ESA Space Probe Shows Crater on Mars That Looks Like a Huge Creepy Eye

ESA Space Probe Shows Crater on Mars That Looks Like a Huge Creepy Eye
The European Space Agency space probe on the planet Mars captures a huge creepy eye crater formed several billions of years ago from a meteor impact. NASA via Getty Images

A European Space Agency (ESA) space probe took a picture of the surface of planet Mars when it orbited and captured the image of a huge creepy eye peering like a nightmare.

The large crater eye is as big as a city that looks like it's looking back to space; to scientists, it can help understand the geological history of Mars.

Asteroid Strikes Billions of Years Ago

The crater measures about 30 kilometers in radius and is found in the southern hemisphere of mars called Aonia Terra, reported Science Alert.

Craters covered the red planet and were captured by ESAs New Mars Express is not as big as the Lowell Crater, which is extremely huge at 200 kilometers in radius.

Like many craters pockmarking the region, Lowell is thought to have been created by huge impacts from space about 4 billion years ago.

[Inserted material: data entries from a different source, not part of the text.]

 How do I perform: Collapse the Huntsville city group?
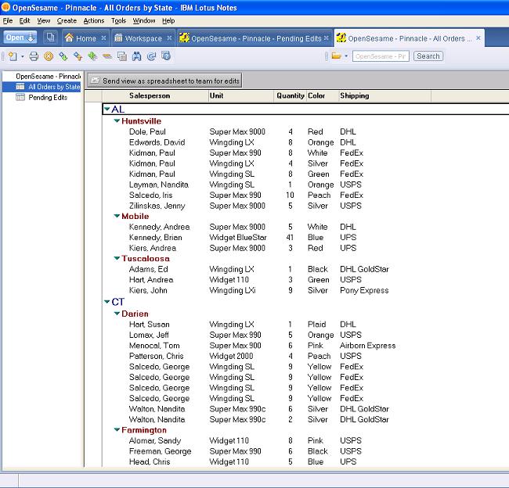point(117,121)
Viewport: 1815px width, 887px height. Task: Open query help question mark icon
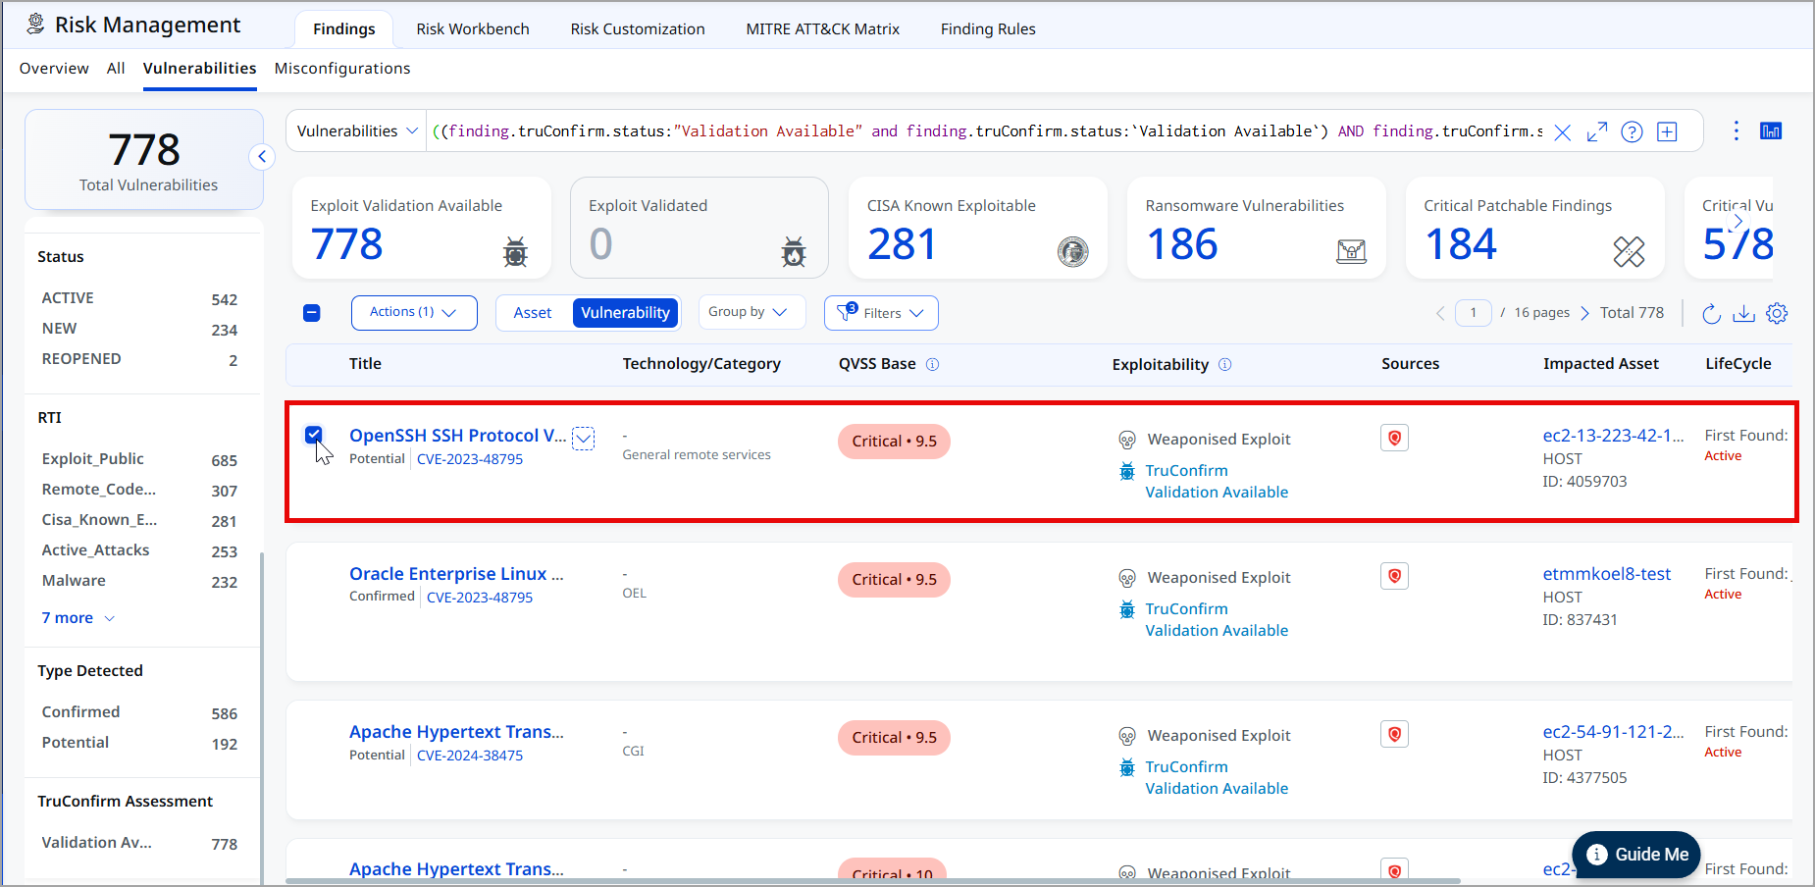pos(1632,131)
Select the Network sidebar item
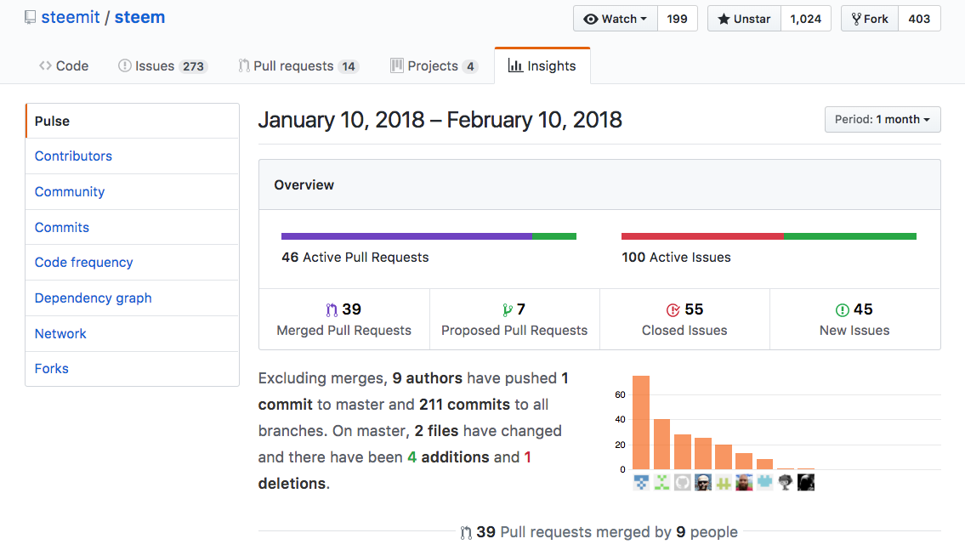The image size is (965, 550). coord(60,333)
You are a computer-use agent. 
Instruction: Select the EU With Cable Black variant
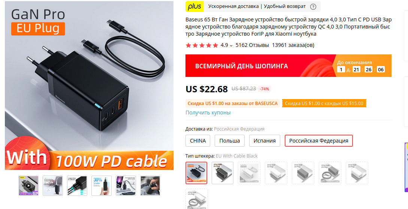coord(196,173)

This period was a very chaotic stage when the Solar System was ancient and called the Late Heavy Bombardment.

Earth was also bombarded by a process that is supposed to have been the harbinger that gifted proto-earth with the water and organic compounds, but the geological upheavals have removed the early evidence from the surface.

In contrast, Mars is far more barren and less geological active; it allows scientists on earth to see an example of a more chaotic surface for gross comparison.

Aonia Terra Region on Mars

Places like Aonia Terra could give hints about the geologic secrets of Mars. A violent impact excavates material that might otherwise be hidden below the surface, creating new surface geologies and compositions captured by the ESA space probe on planet mars showing the huge creepy eye.

The surface composition in the region depicted in the new image appears complex and diverse. The unnamed eye crater is situated in a landscape sculpted by channels most likely created billions of years ago by river systems of liquid water flowing across the ground.

Traces of darker material is seen in these channels, some of them seem to be raised. Maybe as a result of erosion-resistant material getting settled in dried-up riverbeds and remaining even when windstorms eroded the river's walls, noted eoPortal.

Smaller craters with flat-topped buttes are in the region to the southern direction of the crater, but the north has a smoother landscape and paler.

The material in the crater's center is darker, visible, and looks like a shadowy and rippled dune. There are cone-shaped mounds and buttes in the crater, which is thought to be where materials would accumulate.

Mars' Surface Observations

More precise observations and a larger package of instruments might reveal extra comprehensive information about the crater and its environment, but how much we can learn even from pictures captured at such a distance is remarkable.

Equipped with a high-resolution stereo camera to capture more details about the mineral colors seen in the images, it allows a complete picture of the nature of Mar's surface.

An image of the eye on the red planet stirs the imagination of how it looks in space, like one of the oddities of Mars we don't understand yet.

ESA space probe that took a picture of the surface of planet mars capturing the huge creepy eye crater will be studied concerning cratering it in former ages.